[ENTRIES PROVIDED]

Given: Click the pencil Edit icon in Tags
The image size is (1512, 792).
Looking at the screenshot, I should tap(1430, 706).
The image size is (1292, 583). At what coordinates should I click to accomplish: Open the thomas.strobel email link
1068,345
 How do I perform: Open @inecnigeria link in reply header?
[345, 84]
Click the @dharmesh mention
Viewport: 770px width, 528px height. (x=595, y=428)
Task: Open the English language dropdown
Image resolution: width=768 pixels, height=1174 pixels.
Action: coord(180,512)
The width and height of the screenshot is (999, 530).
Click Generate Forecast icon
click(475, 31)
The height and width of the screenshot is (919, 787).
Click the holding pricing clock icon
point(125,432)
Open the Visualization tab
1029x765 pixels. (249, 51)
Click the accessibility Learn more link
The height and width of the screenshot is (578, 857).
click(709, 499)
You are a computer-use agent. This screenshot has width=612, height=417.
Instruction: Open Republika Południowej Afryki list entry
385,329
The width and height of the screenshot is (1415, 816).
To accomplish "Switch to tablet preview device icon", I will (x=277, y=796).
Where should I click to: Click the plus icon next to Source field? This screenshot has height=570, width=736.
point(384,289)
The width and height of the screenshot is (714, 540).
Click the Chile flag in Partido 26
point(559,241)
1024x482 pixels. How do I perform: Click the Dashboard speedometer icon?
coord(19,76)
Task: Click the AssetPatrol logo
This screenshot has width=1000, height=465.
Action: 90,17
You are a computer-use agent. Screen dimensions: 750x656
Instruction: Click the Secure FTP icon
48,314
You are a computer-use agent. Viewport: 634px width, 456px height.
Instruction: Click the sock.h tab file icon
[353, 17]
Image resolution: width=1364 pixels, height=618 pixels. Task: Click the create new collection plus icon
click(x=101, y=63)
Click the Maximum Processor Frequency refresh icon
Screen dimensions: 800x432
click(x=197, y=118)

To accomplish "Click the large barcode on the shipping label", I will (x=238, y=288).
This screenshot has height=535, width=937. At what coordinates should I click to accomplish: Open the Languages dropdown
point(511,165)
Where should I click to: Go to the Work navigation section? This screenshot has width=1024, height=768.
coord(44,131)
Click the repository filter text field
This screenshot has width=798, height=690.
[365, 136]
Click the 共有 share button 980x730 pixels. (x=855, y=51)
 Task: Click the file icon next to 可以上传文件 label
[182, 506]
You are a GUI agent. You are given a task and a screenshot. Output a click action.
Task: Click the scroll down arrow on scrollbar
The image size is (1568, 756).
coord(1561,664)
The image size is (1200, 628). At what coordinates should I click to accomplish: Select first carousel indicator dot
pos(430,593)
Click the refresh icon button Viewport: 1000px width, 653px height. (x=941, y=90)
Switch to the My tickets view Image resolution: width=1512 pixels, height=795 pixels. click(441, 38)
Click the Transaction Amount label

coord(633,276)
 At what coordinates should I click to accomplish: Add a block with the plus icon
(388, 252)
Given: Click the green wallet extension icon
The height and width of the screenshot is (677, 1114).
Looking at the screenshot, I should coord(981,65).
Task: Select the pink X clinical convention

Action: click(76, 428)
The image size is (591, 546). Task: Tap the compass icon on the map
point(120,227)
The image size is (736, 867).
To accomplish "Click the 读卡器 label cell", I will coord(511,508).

[/ENTRIES PROVIDED]

> **TASK DESCRIPTION**
Each line of the data is to be transcribed exactly.

> **EXERCISE SOLUTION**
Given: Click the pencil Edit icon in Tags
The image size is (1512, 792).
Looking at the screenshot, I should tap(1430, 706).
The image size is (1292, 583). At what coordinates should I click to accomplish: Open the thomas.strobel email link
1068,345
 How do I perform: Open @inecnigeria link in reply header?
[345, 84]
Click the @dharmesh mention
Viewport: 770px width, 528px height. (x=595, y=428)
Task: Open the English language dropdown
Image resolution: width=768 pixels, height=1174 pixels.
Action: coord(180,512)
The width and height of the screenshot is (999, 530).
Click Generate Forecast icon
click(475, 31)
The height and width of the screenshot is (919, 787).
Click the holding pricing clock icon
point(125,432)
Open the Visualization tab
1029x765 pixels. (249, 51)
Click the accessibility Learn more link
The height and width of the screenshot is (578, 857).
click(709, 499)
You are a computer-use agent. This screenshot has width=612, height=417.
Instruction: Open Republika Południowej Afryki list entry
385,329
The width and height of the screenshot is (1415, 816).
To accomplish "Switch to tablet preview device icon", I will (x=277, y=796).
Where should I click to: Click the plus icon next to Source field? This screenshot has height=570, width=736.
point(384,289)
The width and height of the screenshot is (714, 540).
Click the Chile flag in Partido 26
point(559,241)
1024x482 pixels. How do I perform: Click the Dashboard speedometer icon?
coord(19,76)
Task: Click the AssetPatrol logo
This screenshot has width=1000, height=465.
Action: 90,17
You are a computer-use agent. Screen dimensions: 750x656
Instruction: Click the Secure FTP icon
48,314
You are a computer-use agent. Viewport: 634px width, 456px height.
Instruction: Click the sock.h tab file icon
[353, 17]
Image resolution: width=1364 pixels, height=618 pixels. Task: Click the create new collection plus icon
click(x=101, y=63)
Click the Maximum Processor Frequency refresh icon
Screen dimensions: 800x432
click(x=197, y=118)

To accomplish "Click the large barcode on the shipping label", I will (x=238, y=288).
This screenshot has height=535, width=937. At what coordinates should I click to accomplish: Open the Languages dropdown
point(511,165)
Where should I click to: Go to the Work navigation section? This screenshot has width=1024, height=768.
coord(44,131)
Click the repository filter text field
This screenshot has width=798, height=690.
[365, 136]
Click the 共有 share button 980x730 pixels. (x=855, y=51)
 Task: Click the file icon next to 可以上传文件 label
[182, 506]
You are a GUI agent. You are given a task and a screenshot. Output a click action.
Task: Click the scroll down arrow on scrollbar
The image size is (1568, 756).
coord(1561,664)
The image size is (1200, 628). At what coordinates should I click to accomplish: Select first carousel indicator dot
pos(430,593)
Click the refresh icon button Viewport: 1000px width, 653px height. (x=941, y=90)
Switch to the My tickets view Image resolution: width=1512 pixels, height=795 pixels. click(441, 38)
Click the Transaction Amount label

coord(633,276)
 At what coordinates should I click to accomplish: Add a block with the plus icon
(388, 252)
Given: Click the green wallet extension icon
The height and width of the screenshot is (677, 1114).
Looking at the screenshot, I should coord(981,65).
Task: Select the pink X clinical convention

Action: click(76, 428)
The image size is (591, 546). Task: Tap the compass icon on the map
point(120,227)
The image size is (736, 867).
To accomplish "Click the 读卡器 label cell", I will coord(511,508).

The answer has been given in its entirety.